═════ Supplied passage
Desire as Belief, was published with Oxford University Press in July 2021. If you'd like a sample, OUP have kindly agreed to make chapter 1 available for free. The whole thing is available in print, and also via Oxford Scholarship Online.

For short descriptions of the content, click below.

Overview

What is it to want something? Or, as philosophers might ask, what is a desire? The book defends “desire-as-belief”, the view that desires are just a special subset of our beliefs: normative beliefs. This view entitles us to accept orthodox models of human motivation and rationality that explain those things with reference to desire, but nonetheless to make room for our normative beliefs to play a role in those domains. And this view tells us to diverge from the orthodox view on which desires themselves can never be right or wrong. Rather, according to desire-as-belief, our desires can themselves be assessed for their accuracy, and they are wrong when they misrepresent normative features of the world. Hume says that it is not contrary to reason to prefer the destruction of the whole world to the scratching of your finger, but he is wrong: it is foolish to prefer the destruction of the whole world to the scratching of your finger, and this is foolish because this preference misrepresents the relative worth of these things. The book mounts a defence of these ideas.

Chapter 1: What is Desire-as-Belief?

This chapter describes the version of desire-as-belief that I defend. Roughly, I say that just as "disbelieves P" is shorthand for "believes not-P", "desires P" is shorthand for "believes has reason to bring about P". I explain how this view is consistent with the opposing "directions of fit" of belief and desire, and mention some broad attractions of the view and general strategies for defending it. Along the way, I explain how the view permits that it is rational to have conflicting desires.
══════════
Pick up the passage on desire-as-belief after its last sentence and continue writing it. The material has no connection to the passage on desire-as-belief.
═════ Record set
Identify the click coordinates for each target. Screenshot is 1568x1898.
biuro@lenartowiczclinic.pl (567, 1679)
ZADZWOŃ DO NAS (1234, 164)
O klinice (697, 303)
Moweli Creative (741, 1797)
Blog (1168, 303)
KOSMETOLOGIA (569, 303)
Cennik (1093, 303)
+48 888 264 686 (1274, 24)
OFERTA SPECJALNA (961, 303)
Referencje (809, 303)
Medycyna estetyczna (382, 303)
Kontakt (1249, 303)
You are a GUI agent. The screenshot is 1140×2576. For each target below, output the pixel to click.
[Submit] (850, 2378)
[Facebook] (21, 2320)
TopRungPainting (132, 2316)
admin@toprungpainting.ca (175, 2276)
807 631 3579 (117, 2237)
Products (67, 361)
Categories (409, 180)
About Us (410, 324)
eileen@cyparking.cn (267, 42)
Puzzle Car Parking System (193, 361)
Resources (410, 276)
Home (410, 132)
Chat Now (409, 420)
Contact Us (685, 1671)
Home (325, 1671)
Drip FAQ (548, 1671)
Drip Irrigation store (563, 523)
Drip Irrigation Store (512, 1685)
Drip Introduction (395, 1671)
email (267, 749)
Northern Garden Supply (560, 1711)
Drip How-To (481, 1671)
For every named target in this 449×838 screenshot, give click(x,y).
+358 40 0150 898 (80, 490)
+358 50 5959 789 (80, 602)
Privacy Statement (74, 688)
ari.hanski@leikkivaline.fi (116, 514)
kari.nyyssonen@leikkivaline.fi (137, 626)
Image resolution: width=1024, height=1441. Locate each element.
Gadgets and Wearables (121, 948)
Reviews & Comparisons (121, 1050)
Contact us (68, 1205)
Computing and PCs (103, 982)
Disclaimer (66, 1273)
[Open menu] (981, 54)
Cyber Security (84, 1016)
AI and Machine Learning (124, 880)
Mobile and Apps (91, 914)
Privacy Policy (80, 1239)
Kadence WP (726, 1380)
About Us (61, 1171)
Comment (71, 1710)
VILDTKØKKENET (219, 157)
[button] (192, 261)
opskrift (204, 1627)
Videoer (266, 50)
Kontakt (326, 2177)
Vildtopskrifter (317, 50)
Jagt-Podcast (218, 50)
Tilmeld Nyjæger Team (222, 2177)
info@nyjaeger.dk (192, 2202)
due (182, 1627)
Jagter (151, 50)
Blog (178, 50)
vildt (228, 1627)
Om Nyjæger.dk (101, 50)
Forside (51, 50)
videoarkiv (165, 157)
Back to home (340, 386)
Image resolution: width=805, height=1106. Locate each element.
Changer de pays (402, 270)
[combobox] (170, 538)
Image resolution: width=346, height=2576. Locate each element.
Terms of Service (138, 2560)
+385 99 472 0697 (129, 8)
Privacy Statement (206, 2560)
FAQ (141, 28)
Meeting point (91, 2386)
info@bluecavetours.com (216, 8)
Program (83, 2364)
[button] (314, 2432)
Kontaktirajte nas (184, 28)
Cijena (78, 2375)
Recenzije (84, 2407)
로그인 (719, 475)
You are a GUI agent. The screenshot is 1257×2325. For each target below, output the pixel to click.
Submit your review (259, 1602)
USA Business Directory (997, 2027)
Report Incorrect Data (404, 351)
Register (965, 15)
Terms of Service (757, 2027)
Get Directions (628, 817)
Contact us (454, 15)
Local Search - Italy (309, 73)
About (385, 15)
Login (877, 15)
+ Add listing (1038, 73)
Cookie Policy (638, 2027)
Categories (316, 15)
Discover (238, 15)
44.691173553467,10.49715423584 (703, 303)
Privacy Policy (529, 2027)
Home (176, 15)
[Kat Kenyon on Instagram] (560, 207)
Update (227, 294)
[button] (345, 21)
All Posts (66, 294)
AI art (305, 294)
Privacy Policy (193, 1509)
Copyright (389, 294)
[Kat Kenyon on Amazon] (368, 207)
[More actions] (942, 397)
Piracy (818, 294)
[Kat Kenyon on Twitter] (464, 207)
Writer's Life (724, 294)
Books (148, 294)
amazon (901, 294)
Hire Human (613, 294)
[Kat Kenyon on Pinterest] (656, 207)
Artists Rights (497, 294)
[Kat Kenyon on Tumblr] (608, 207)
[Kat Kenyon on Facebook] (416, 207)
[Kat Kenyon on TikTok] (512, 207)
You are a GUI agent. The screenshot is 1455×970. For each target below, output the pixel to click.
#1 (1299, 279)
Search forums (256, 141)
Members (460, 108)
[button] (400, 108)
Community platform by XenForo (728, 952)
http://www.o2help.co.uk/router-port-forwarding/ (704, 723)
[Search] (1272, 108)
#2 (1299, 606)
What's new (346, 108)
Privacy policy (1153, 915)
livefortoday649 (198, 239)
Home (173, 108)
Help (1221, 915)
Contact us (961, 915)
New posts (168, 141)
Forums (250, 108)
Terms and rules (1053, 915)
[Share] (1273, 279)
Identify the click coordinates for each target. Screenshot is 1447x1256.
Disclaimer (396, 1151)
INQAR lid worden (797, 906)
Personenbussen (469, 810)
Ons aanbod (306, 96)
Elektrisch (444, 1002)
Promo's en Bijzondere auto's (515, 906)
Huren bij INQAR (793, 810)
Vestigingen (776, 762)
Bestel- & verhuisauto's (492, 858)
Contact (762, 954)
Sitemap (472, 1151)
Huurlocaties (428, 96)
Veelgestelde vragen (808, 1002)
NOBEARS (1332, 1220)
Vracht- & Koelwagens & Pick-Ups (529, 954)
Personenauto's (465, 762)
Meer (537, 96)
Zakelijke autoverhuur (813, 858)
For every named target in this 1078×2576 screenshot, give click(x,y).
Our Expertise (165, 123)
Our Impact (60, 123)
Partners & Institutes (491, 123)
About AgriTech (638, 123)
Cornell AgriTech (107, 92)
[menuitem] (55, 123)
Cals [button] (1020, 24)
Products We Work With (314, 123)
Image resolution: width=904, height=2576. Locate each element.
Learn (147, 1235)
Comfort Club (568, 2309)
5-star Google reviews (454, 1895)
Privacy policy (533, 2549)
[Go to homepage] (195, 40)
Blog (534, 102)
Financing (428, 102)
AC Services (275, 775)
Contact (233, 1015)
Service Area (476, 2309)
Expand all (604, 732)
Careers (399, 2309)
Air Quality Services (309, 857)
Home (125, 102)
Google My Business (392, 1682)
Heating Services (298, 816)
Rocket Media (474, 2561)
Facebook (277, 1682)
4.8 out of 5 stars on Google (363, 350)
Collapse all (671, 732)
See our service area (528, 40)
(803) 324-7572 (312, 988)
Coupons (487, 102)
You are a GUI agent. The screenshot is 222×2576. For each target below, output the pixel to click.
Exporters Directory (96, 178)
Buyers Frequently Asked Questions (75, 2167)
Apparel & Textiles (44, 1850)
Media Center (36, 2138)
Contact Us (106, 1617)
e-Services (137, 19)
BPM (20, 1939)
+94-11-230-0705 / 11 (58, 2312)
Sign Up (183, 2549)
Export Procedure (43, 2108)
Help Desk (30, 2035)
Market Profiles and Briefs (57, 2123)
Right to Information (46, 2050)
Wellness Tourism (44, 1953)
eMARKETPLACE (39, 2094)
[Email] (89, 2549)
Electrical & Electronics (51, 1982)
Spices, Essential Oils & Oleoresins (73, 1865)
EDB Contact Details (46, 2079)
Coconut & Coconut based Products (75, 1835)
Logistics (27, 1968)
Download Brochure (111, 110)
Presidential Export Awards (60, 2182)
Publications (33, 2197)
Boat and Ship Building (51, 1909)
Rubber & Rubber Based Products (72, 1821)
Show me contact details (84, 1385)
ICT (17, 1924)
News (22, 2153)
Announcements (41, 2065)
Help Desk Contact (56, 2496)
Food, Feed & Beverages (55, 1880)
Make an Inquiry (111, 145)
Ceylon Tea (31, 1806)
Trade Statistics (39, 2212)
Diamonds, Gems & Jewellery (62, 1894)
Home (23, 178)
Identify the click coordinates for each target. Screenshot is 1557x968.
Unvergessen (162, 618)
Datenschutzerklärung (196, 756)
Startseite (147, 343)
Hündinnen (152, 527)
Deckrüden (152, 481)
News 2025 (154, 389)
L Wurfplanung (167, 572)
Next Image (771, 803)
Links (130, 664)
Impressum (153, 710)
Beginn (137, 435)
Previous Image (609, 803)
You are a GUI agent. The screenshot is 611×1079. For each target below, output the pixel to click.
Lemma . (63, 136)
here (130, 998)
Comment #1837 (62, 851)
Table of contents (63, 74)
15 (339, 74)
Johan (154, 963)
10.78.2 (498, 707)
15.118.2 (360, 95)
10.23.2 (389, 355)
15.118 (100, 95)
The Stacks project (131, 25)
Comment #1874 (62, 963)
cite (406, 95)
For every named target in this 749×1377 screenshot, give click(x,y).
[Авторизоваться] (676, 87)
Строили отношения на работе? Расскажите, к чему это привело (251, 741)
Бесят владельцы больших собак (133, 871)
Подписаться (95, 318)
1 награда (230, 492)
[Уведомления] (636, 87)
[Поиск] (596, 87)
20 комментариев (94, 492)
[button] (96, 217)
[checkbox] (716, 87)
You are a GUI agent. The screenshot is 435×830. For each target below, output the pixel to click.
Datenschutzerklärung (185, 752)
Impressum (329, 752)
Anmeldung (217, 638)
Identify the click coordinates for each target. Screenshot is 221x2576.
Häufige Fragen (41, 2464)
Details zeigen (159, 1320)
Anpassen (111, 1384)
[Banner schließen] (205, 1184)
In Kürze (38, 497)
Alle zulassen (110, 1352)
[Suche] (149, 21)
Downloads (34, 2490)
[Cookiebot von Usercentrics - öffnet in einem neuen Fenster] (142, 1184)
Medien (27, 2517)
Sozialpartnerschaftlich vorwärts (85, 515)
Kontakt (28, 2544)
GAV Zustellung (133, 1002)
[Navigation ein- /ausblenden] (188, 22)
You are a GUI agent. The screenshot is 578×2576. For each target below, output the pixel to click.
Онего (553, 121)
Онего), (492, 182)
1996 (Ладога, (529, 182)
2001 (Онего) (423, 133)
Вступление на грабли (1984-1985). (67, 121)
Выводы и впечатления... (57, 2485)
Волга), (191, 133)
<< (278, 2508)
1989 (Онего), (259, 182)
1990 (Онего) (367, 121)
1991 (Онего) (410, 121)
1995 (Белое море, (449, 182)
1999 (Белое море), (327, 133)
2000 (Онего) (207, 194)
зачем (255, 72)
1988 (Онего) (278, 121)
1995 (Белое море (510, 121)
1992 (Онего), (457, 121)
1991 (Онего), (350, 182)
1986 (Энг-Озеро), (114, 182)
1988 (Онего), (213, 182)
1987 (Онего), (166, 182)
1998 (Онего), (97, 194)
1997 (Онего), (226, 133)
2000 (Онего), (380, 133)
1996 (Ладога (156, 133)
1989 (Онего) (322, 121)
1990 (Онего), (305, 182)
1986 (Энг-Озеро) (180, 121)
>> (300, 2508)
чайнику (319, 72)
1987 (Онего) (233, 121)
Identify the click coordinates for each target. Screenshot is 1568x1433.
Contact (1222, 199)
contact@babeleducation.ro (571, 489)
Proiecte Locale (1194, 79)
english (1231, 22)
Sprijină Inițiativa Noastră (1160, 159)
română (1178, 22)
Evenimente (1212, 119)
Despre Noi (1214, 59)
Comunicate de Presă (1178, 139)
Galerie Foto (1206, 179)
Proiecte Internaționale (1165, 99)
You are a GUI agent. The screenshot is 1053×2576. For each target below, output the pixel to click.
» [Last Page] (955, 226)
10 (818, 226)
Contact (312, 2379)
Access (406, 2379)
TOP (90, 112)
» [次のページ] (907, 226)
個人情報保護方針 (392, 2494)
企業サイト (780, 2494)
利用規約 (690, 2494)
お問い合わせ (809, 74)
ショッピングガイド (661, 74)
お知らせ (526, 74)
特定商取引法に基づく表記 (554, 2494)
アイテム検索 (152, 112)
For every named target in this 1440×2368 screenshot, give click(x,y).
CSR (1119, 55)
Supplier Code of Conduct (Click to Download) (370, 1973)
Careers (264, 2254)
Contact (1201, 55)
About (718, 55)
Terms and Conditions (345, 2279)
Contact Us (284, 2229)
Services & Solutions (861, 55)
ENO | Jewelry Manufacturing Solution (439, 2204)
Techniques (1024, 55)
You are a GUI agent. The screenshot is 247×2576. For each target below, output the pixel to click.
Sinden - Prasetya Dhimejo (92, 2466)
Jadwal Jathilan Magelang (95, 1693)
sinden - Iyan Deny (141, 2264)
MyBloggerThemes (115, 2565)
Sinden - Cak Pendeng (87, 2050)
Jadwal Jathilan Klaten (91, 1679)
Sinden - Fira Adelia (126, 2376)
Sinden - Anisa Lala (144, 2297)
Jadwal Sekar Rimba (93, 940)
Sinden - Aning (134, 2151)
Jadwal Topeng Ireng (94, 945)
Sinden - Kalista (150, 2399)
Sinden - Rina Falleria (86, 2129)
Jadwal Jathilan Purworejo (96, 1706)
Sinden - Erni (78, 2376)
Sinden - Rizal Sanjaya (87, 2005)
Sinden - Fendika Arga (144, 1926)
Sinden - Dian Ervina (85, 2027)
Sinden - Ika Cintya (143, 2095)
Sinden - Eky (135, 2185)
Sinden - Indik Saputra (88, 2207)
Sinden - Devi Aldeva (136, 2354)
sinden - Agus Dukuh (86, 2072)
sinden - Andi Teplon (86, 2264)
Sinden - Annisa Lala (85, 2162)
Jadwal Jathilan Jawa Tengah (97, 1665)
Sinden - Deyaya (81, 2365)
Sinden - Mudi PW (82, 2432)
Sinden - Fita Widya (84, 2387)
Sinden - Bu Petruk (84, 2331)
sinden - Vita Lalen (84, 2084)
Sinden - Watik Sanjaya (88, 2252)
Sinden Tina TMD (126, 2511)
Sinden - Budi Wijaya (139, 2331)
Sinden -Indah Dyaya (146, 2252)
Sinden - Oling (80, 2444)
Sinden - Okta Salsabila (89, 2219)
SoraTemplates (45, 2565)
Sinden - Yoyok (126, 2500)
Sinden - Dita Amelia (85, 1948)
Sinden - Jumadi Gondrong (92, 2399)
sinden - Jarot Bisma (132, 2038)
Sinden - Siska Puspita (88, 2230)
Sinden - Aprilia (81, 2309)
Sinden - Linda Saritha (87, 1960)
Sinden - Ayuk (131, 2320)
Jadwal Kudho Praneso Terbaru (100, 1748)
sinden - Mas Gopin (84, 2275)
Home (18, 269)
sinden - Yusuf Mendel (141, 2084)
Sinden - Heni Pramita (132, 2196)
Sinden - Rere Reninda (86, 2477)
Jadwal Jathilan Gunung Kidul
══════════
§ Answer to the exercise
Chapter 2: Desire and Motivation

This chapter and the next combine to provide an argument for desire-as-belief. But this chapter itself just focuses on more general questions about desire and motivation. I defend "ODM", the view that only desires can motivate us. This view is a part of the Humean orthodoxy, and a part that I accept. The chapter argues for ODM and defends it from various objections.

Chapter 3: Normative Judgement and Motivation

You might believe that you ought to exercise or that Sarah has some reason to eat more porridge. I argue that such normative beliefs have a special connection with motivation, though this connection has often misdescribed and so this kind of "judgement internalism" thereby underestimated. I then combine thoughts about this connection with the claims in the previous chapter, in order to generate an argument that seems to favour either non-cognitivism or else desire-as-belief. The remainder of the chapter explains why the argument really counts in favour of desire-as-belief, and against non-cognitivism. The basic concern is that non-cognitivism makes poor sense of our normative beliefs about other people.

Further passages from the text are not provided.